In 42nd Street, the characters are excited to be cast in a new Broadway musical, not just because of their careers, but because the economy is bad and they’re grateful for the jobs. Sound familiar at all? Luckily, even if you haven’t been touched by the recession, the Westchester Broadway Theater’s production of 42nd Street gives you a lot for your money — lots of singing, lots of dancing, and lots and lots of fun.

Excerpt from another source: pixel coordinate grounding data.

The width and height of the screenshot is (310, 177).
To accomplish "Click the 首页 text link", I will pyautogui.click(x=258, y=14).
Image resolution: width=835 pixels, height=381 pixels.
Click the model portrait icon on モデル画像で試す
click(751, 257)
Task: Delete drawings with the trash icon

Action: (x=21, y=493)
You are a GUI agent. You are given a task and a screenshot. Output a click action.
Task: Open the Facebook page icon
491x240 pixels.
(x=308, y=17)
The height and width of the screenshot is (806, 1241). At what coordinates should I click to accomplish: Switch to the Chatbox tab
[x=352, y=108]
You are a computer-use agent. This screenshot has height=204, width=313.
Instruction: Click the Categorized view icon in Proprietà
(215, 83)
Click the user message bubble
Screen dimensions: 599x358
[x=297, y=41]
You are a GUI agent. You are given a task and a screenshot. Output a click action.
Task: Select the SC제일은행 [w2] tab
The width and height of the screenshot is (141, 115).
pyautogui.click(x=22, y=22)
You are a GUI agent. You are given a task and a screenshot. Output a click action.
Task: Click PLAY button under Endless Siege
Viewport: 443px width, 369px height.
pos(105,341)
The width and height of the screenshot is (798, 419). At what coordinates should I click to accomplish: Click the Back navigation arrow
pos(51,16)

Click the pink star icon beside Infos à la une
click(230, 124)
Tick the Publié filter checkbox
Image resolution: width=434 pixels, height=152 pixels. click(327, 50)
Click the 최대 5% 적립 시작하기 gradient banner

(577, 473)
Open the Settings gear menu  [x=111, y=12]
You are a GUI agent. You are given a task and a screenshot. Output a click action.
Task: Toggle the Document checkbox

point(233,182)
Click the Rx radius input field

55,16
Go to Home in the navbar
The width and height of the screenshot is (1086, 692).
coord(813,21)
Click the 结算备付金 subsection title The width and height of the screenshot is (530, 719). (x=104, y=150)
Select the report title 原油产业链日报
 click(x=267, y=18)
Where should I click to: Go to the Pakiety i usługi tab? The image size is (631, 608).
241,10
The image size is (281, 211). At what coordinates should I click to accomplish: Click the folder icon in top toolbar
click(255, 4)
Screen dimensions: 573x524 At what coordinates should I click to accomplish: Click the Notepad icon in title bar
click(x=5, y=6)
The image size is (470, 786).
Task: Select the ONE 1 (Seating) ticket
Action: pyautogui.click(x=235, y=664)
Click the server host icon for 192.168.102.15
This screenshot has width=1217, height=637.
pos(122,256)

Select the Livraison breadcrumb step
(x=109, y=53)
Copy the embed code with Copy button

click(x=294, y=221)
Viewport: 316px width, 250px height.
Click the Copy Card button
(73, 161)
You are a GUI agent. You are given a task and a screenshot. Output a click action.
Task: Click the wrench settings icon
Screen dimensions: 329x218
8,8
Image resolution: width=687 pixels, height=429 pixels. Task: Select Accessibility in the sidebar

Right from the very beginning, the talented ensemble cast comes out to perform a dance number, ostensibly the characters’ auditions for the new musical. The dancers trot out a little soft-shoe, which gradually gets faster and faster, then more and more complicated. By the end, it’s surprising that they haven’t stopped from exhaustion. Unfortunately for the dance (but fortunately for the audience), they don’t get much of a rest, either. The musical continues at a break-neck pace, staging these show-stopping, full-ensemble numbers every few scenes or so — with the elaborate costumes and other trimmings, of course. (Contestants on Dancing with the Stars and So You Think You Can Dance who think they have it rough because they have to perform one routine a week should check this out.) For a small stage, they certainly pack a ton of show onto it.
While the endlessly impressive tap-dancing is the show’s main draw — and they deliver with plenty of it — it doesn’t encompass all of the productions’s charms. The songs do their fair share of the work, many of them being old favorites: “Young and Healthy,” “You’re Getting to Be a Habit with Me,” “I Only Have Eyes for You,” “We’re in the Money,” “Lullaby of Broadway,” “Shuffle Off to Buffalo” …the list goes on. While it’s always an ensemble show, the few moments when the stars step into the spotlights solo are simultaneously laid-back and impressive, especially when Dorothy Brock (Dorothy Stanley) takes on the title song, and when Julian Marsh (Tom Galantich) takes the lead in the beginning of “Lullabye of Broadway.” Actress Shannon O‘Bryan, who plays the show‘s ingénue, Peggy Sawyer, has played the same role in other companies across the United States, and she has the wide-eyed part down pat.
Like most shows about putting on shows, the plot is wafer-thin, with only the tiniest bits of dialogue shuffling the characters from one scene to the next. As such, heading out to 42nd Street is an easy night of entertainment. There are no real villains, and there are no heavy themes. The characters don’t overcome any heart-rending traumas like certain Broadway shows today. (I’m looking at you, Next to Normal, for making me bawl right before bringing the lights up for intermission. You don’t have to worry about red, puffy eyes at 42nd Street.) You can just sit back, watch the cast race from number to number, and get lost in a little sparkle.
42nd Street will be at the Westchester Broadway Theatre until November 29, and again on December 30 through February 6, 2010.